Serpentine Gallery Pavilion 2011
This year’s pavilion is the 11th commission in the Gallery’s annual series. It is Zumthor’s first completed building in the UK and includes a specially created garden by the influential Dutch designer Piet Oudolf.
At the heart of Peter Zumthor’s Pavilion is a garden that the architect hopes will inspire visitors to become observers. The design emphasizes the role the senses and emotions play in our experience of architecture. With a refined selection of materials Zumthor creates contemplative spaces that evoke the spiritual dimension of our physical environment. As always, Zumthor’s aesthetic goal is to customize the building precisely to its purpose as a physical body and an object of emotional experience.
Exterior and interior walls with staggered doorways offer multiple paths for visitors to follow, gently guiding them to a central, hidden inner garden. The covered walkways and seating surrounding this central space create a serene, contemplative environment from which visitors look onto the richly planted sunlit garden, the heart and focus of the building.
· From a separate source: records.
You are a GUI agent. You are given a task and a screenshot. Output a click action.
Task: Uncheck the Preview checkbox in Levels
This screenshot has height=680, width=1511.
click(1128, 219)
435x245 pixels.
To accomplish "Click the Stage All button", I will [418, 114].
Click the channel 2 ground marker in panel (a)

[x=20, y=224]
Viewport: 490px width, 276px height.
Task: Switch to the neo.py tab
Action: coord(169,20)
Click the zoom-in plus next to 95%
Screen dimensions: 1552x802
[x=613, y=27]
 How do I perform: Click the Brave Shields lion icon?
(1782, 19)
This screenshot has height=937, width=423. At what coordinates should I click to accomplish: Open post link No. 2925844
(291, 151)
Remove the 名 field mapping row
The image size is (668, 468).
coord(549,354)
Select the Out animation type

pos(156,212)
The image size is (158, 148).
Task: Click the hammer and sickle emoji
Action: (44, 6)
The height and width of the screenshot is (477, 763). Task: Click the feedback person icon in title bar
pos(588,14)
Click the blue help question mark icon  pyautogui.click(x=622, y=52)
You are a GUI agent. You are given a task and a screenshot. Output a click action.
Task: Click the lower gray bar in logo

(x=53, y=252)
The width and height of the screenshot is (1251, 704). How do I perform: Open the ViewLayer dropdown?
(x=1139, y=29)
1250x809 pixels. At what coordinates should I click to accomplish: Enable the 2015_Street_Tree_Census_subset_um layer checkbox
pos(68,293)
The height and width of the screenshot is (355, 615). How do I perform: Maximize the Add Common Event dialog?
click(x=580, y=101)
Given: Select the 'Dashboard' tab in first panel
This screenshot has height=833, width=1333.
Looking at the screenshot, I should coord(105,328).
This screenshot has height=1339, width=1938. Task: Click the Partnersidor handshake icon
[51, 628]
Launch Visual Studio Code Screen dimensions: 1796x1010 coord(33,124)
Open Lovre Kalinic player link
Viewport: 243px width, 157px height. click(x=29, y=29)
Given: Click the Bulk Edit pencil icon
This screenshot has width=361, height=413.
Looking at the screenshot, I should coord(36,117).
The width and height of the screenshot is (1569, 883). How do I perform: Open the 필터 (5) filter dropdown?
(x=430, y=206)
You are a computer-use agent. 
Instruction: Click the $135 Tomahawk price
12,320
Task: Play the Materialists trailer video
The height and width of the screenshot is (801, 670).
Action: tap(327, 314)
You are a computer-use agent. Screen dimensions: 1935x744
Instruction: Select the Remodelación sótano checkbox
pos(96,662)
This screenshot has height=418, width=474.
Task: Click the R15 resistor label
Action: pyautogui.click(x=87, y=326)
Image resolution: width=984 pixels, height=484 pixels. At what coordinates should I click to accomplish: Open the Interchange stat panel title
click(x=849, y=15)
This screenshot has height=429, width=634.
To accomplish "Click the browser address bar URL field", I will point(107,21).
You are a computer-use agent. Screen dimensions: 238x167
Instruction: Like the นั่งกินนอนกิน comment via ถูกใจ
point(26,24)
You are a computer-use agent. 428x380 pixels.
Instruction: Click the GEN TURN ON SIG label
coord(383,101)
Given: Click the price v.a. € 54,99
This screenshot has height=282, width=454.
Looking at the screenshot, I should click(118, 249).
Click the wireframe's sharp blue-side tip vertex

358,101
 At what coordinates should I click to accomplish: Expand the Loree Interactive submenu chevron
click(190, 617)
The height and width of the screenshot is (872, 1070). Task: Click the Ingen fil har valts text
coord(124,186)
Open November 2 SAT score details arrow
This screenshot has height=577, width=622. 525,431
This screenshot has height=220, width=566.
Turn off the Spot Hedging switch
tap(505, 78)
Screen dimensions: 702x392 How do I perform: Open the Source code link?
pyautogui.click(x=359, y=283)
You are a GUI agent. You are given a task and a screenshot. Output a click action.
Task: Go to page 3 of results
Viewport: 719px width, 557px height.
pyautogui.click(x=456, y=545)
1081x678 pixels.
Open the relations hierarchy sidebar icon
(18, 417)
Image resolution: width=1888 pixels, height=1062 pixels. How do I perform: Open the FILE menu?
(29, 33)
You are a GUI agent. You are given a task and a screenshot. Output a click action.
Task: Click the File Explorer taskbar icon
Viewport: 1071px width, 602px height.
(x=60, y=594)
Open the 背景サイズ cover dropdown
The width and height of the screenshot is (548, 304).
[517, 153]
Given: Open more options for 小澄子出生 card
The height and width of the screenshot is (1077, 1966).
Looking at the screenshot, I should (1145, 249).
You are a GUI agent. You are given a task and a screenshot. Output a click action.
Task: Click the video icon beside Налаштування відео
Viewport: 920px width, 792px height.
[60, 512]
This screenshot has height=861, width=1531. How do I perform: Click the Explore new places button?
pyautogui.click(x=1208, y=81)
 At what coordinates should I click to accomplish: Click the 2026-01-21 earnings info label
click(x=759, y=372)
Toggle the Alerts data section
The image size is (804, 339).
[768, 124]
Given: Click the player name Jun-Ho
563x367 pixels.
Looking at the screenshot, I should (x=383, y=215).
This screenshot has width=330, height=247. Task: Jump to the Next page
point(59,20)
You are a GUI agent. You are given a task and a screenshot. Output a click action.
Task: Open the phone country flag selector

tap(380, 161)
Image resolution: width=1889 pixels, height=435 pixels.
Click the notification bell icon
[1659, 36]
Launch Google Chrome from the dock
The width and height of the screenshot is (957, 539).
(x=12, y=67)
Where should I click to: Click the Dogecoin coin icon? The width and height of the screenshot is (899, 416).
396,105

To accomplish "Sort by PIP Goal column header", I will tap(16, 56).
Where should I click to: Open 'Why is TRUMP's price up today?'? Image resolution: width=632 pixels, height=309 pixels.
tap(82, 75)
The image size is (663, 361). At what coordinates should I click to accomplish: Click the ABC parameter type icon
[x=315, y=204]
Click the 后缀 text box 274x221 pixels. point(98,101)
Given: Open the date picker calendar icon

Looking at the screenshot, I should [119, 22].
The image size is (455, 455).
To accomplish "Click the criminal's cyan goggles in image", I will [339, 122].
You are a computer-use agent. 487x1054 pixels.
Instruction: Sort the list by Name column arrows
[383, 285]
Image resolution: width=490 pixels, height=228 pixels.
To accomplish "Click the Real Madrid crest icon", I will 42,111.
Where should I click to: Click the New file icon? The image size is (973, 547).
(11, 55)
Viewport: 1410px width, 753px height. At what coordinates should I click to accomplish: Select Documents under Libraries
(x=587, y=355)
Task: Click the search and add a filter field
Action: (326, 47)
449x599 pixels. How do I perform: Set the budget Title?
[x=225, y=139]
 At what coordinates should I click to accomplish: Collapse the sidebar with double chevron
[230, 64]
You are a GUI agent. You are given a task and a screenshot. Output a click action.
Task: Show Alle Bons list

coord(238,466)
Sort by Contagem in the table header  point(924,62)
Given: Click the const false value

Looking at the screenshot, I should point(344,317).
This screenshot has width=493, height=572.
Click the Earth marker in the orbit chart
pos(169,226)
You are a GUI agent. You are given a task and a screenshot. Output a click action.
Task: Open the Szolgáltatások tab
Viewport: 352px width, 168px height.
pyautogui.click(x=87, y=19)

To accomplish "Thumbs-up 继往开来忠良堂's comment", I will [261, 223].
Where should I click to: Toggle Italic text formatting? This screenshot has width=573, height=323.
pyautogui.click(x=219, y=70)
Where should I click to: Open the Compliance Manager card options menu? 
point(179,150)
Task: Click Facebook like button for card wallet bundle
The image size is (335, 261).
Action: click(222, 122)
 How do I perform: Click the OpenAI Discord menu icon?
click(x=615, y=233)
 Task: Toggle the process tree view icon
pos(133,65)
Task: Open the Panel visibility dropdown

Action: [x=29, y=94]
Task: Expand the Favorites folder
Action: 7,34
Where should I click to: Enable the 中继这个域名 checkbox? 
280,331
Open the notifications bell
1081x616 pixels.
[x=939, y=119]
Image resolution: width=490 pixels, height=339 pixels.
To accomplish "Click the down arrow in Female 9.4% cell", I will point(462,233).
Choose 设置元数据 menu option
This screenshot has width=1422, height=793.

|We come from nature and we return to nature; we are conceived and born; we live and die; we rot or burn and vanish into the earth. I rarely thought about such things when I was young. Now I do. I see a great cycle and I am part of it. For a little while, I am here. I did not exist before my time and I will no longer exist after my time. But in my time, I belong to the process of life on this planet; for a little while I am part of the organism of human beings, animals and plants that exists on this planet and that passes life on.
Looking back I realise that I have always taken plants for granted; they were part of my surroundings; they were self-evident and I enjoyed them as meadows, gardens or woods. That has changed. I have become more attentive to the plant world even though I never studied it and know only a few plants by name. But I like being with them. To me, their presence is quieting.
Plants embody everything that I like to have around me: presence, personality, character. They are supple and therefore strong, yet softly-spoken and gentle; they are fragrant and delicate; they have movement, colour, structure, scale and proportion. Plants are large in form, tiny in detail and always a single whole. Plants are beautiful in sun and rain, in tropical heat, fighting immortal cold, dancing in the wind, buffeted by storms.
Plants have long been part of the earth’s history. They come from afar. Their beauty is deep and beyond question. It can be overwhelming; their fragrance beguiling. I look at my garden and I see vibrancy, opulence, serenity; I see dignity, playfulness, infinite tenderness, the nodding kindness of Herb Roberti, and in the larger, beautiful picture, I discover small, modest dots of colour that enhance the luxuriant whole.
Landscapes mark the surface of the earth. Billions of plants react to sun, wind and weather, to heat and humidity, to drought and cold, to the nature of the soil in which they grow; they ceaselessly converge to form new plant societies and landscape ensembles. They are infinite in number and variety; they grow naturally and are influenced by us: oases, steppes, forests, wetlands, meadows, moors, landscaped parks. And there are gardens: herb gardens, kitchen gardens, vegetable gardens, flower gardens, rose gardens, pleasure gardens. Every name listed here evokes a distinct image; with each of them I associate specific lighting, smells and sounds, many kinds of rest, and a deep awareness of the earth and its flora.
A garden is the most intimate landscape ensemble I know of. It is close to us. In it we cultivate the plants we need. A garden requires care and protection. And so we encircle it, we defend it and fend for it. We give it shelter. The garden turns into a place.
Enclosed gardens fascinate me. A forerunner of this fascination is my love of the fenced vegetable gardens on farms in the Alps, where farmers’ wives often planted flowers as well. I love the image of these small rectangles cut out of vast alpine meadows, the fence keeping the animals out. There is something else that strikes me in this image of a garden fenced off within the larger landscape around it: something small has found sanctuary within something big.
The “hortus conclusus” that I dream of is enclosed all around and open to the sky. Every time I imagine a garden in an architectural setting, it turns into a magical place. I think of gardens that I have seen, that I believe I have seen, that I long to see, surrounded by simple walls, columns, arcades or the façades of buildings – sheltered places of great intimacy where I want to stay for a long time.
The centre of my pavilion is a garden; it invites us to gather around. We will meet in the garden. I am looking forward to the natural energy and beauty of the tableau vivant of grasses, flowers and shrubs that Piet Oudolf has created and will plant for our “hortus conclusus.” I am looking forward to the colours and shapes, the smell of the soil, the movement of the leaves, the scent of the Bugbane and Joe Pye Weed. Piet tells me that butterflies and bees love their smell.
|/ Peter Zumthor
Haldenstein, May 2011
Materials have always played an evocative as well as an essential role in the buildings designed by Zumthor. The 2011 Pavilion is constructed of a lightweight timber frame wrapped with scrim and coated with a black Idenden over scrim.
The 2011 Serpentine Pavilion opens to the public July 1st and remain open until October 16, 2011.